妙筆閣 > 重生大時代之1993 > 第936章,陶歌(求訂閱!)
    見姐姐陷入沉默,陶芩換個話題:“今天黃鸝相親去了。”

    陶歌有點不敢信:“這可不是她的性格。”

    陶芩解釋:“黃鸝說想轉移注意力,盡快擺脫他的陰影。”

    陶歌聽得搖了搖頭:“她這是自欺欺人,要是這么容易投入一段新感情,也不會單身這么多年了。”

    陶芩附和:“在這點上,我贊同你的觀點,她和你的性子一樣,這輩子說不好注定單身。”

    陶歌很是不滿,伸手輕輕掐了一把小孩屁屁。

    陶芩無語,過了會后認真地對她說:“我看你蠻喜歡小孩的,他長相那么好看,要不你也生一個,剛好同佩佩有個伴。”

    佩佩是孩子小名,陶歌雙手抱過佩佩,逗弄一番問:“未婚先孕?”

    陶芩反問:“怎么?你如今都這地步了,還在乎這個名聲?圈子里誰不知道你和他之間的事?”

    陶歌悠悠地說:“性質不同,我要是懷了他的孩子,爸爸和大伯估計會有想法。”

    陶芩問:“你是怕給他添麻煩?”

    陶歌沒做聲,默認。

    陶芩不知道怎么說這姐姐了,前面幾十年那么我行我素的人,沒想到會栽到一個小男人身上,還栽的這么徹底。

    陶芩問了一個很想知道的問題:“你覺得他會和誰結婚?”

    陶歌沉思一番,告訴妹妹:“我要是沒猜錯,他想娶的是杜雙伶或米見,其她人在他心里的地位沒那么重。”

    陶芩探頭:“包括那文慧?”

    陶歌親小屁孩臉蛋一口,把小屁孩弄得滿臉堆笑:“自然包括。”

    聞言,陶芩有些驚訝:“你知道黃鸝回來是什么神情嗎?她很落寞,很羨慕文慧,她是因為旁觀了張宣和文慧之間的深情才決定徹底和過去告別的。而且”

    陶歌看向陶芩:“而且什么?”

    陶芩繼續往下說了自己的疑惑:“而且文慧的個人條件甩那杜雙伶一條街,同米見也不遑多讓,還有一個含金量十足的“鋼琴家”名號,這是妥妥的女人中的天花板,我無法理解文慧的地位會在他心里不如杜雙伶和米見?”

    陶歌回答:“你說的這些都對。可你忘了一點,他是一個非常念舊的人,文慧先天不足,來遲了。”

    陶芩再次反問:“就算這樣,但文慧的家庭擺在那,就算我們遇到了也要掂量一二,要是不結婚,可能沒那么好相與吧?”

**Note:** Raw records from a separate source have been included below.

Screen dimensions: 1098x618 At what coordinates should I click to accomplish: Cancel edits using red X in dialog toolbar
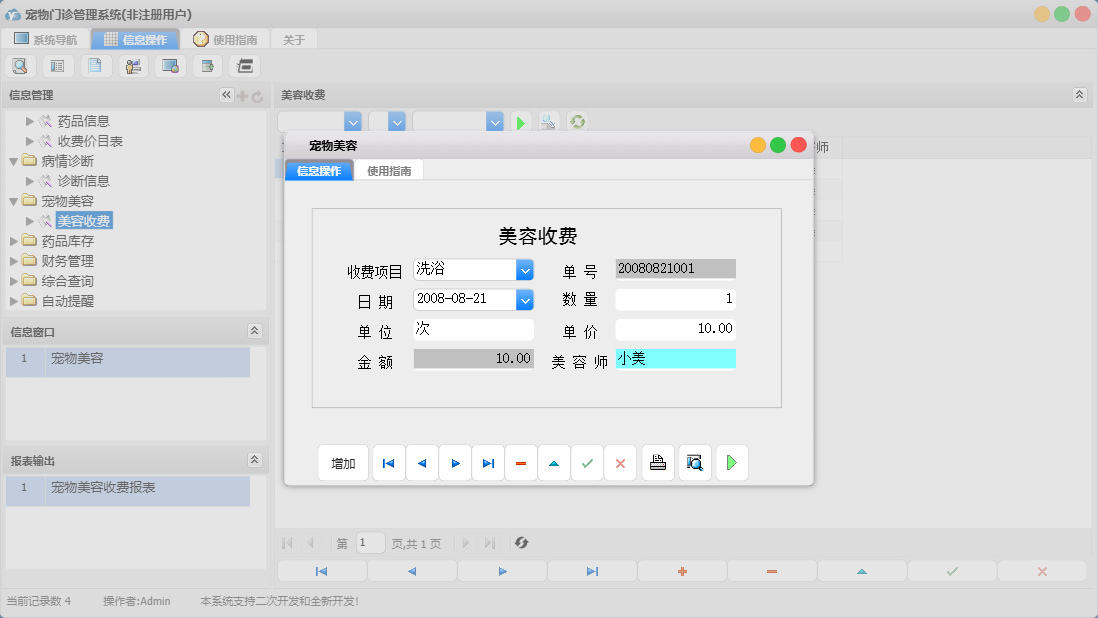point(620,463)
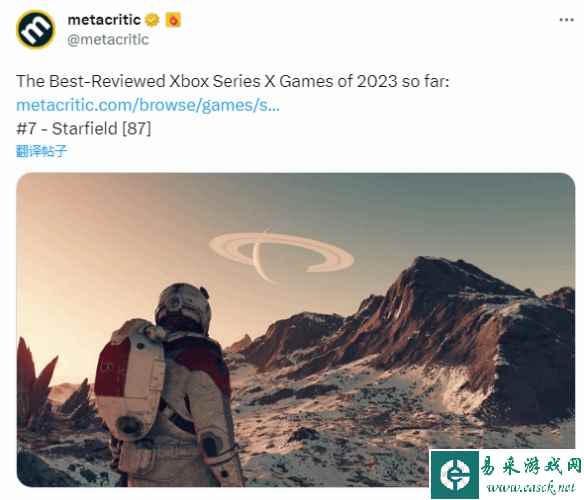Image resolution: width=584 pixels, height=500 pixels.
Task: Open the www.easck.net watermark URL
Action: (530, 488)
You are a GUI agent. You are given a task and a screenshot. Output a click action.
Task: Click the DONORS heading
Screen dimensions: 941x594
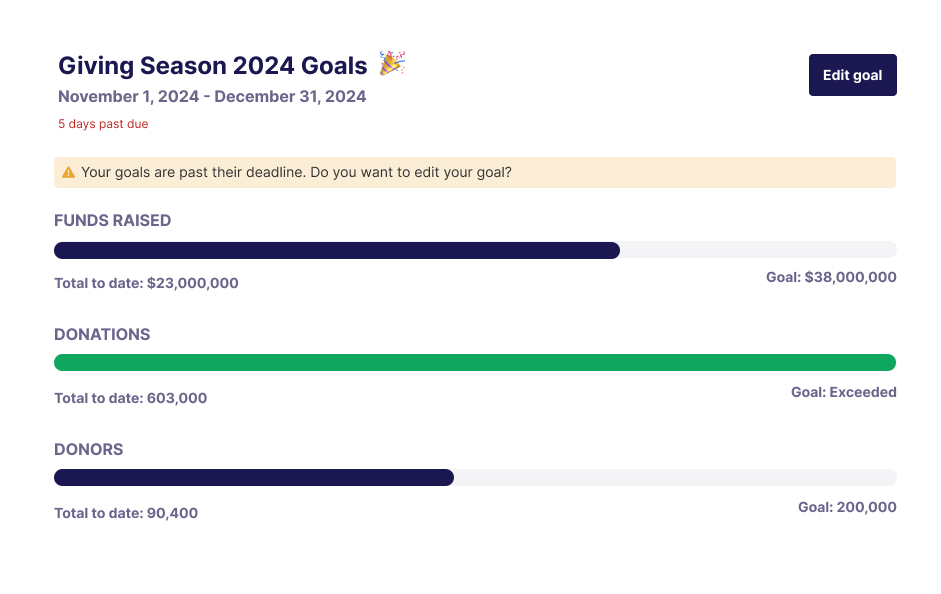click(x=89, y=449)
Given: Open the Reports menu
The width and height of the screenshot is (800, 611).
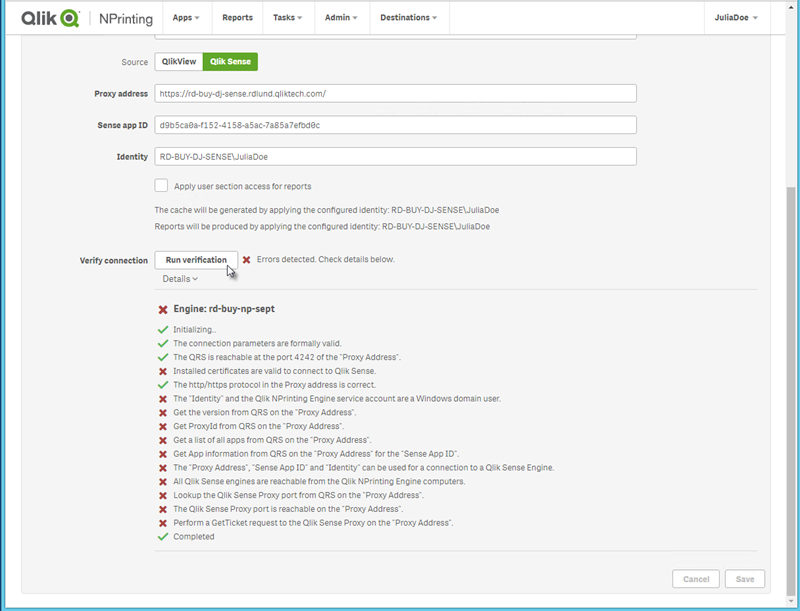Looking at the screenshot, I should coord(240,17).
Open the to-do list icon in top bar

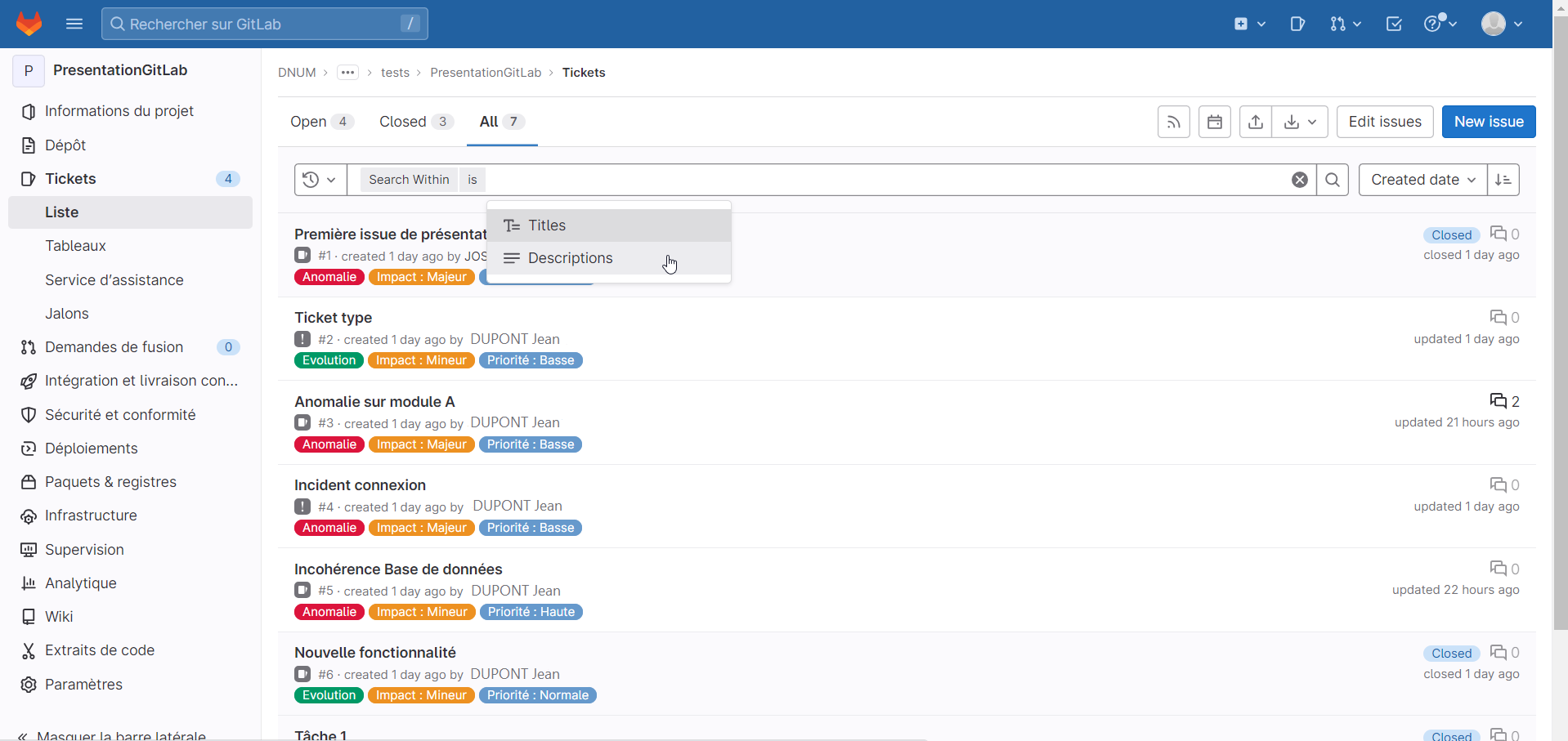pos(1394,24)
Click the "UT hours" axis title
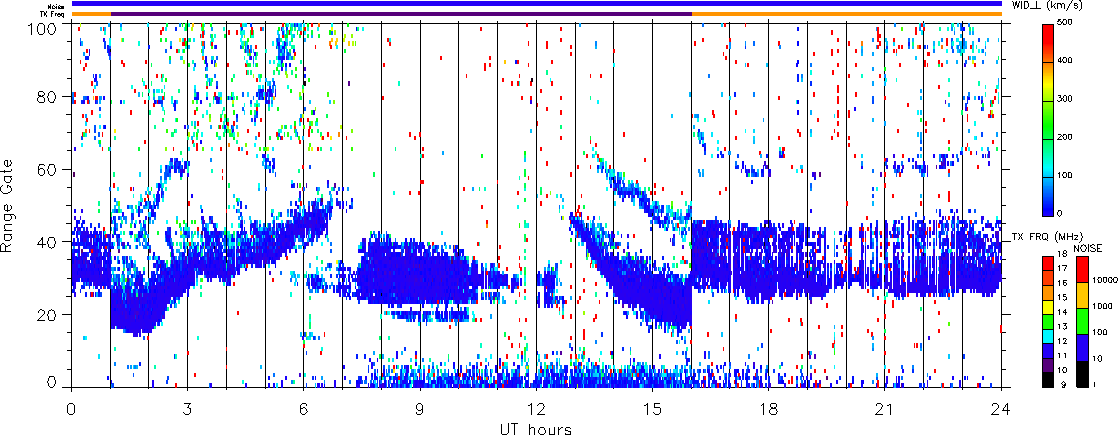 point(536,428)
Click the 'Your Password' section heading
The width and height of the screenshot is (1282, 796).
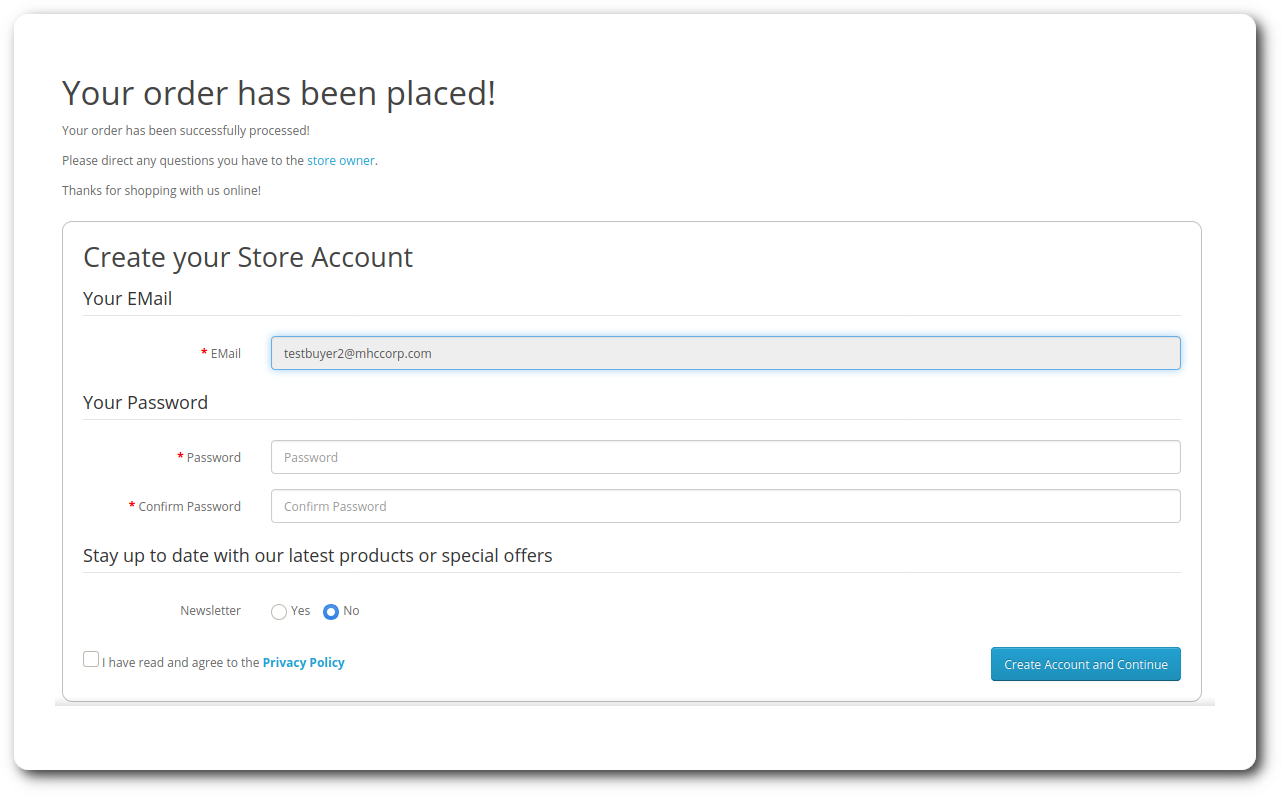click(145, 402)
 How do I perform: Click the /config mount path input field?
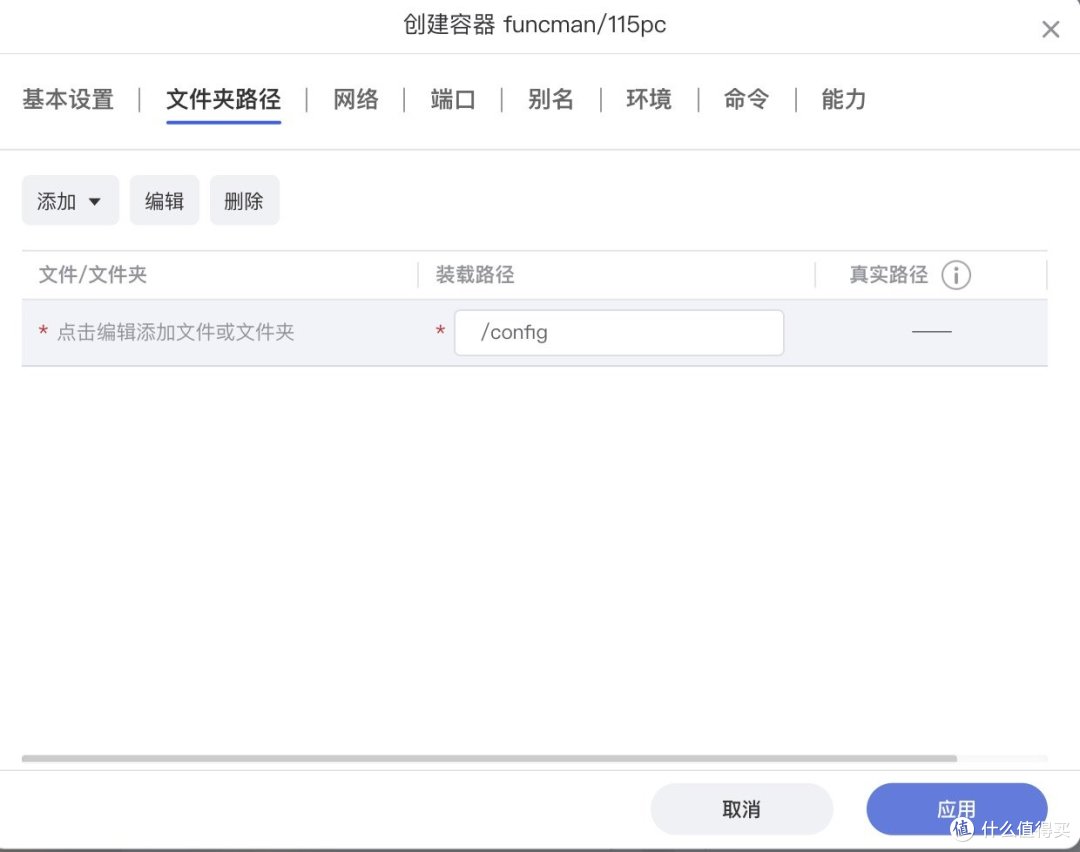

    陶歌斟酌著道:“這就要看文慧自己怎么想了?我試探過他,他是不會放棄杜雙伶和米見的。”

    陶芩盯著她瞅了好一陣,臨了問:“這就是你遲遲沒動手的原因?心甘情愿做他情人的原因?”

    陶歌眉毛一擰,右手掐了掐佩佩的臉蛋。

    陶芩打了她一下:“怎么?戳到你的痛處了?”

    不等姐姐回話,陶芩抱不平:“你真就這樣一直跟著他?沒名沒分的?”

    陶歌轉頭:“兩年前你問過類似的問題,當時我跟你說過:我為他做事是自愿的,哪天我要是膩了他,就會自動離開。”

    陶芩質問:“要是沒膩呢?”

    陶歌笑道:“那你得恭喜我,證明我的眼光不錯,有一個人能讓我喜歡到老。”

    陶芩:“”

    陶芩沒撤了,早就知道自家姐姐不會聽她的,但也沒想到這么油鹽不進。

    對峙好一陣,陶芩說出了此次談話的目的:“你轉眼就35了,快36了,要是還不留心就40了。

    你別聰明一世湖涂一時,你應該明白,女人一到40很多東西就后悔也來不及了,趁現在還年輕,要個孩子吧,我跟你同時要二胎,到時候對外就說我生了一對雙胞胎,你要是怕難,我幫你養大。”

    陶歌低頭抱著孩子搖啊搖,口里還哼著搖籃曲。

    見狀,陶芩急地用腳踢她大腿:“行還是不行,你給個準話。”

    陶歌托詞:“國家正實行計劃生育,你可別知法犯法。”

    陶芩深吸口氣,放大招:“這不僅是我的意思,還是大伯母的意思。”

    陶歌愣住了。

    由于大伯母幾十年來一直呆在京城的緣故,兩姐妹小時候經常在大伯家蹭飯,大伯母在她們心里算是半個娘。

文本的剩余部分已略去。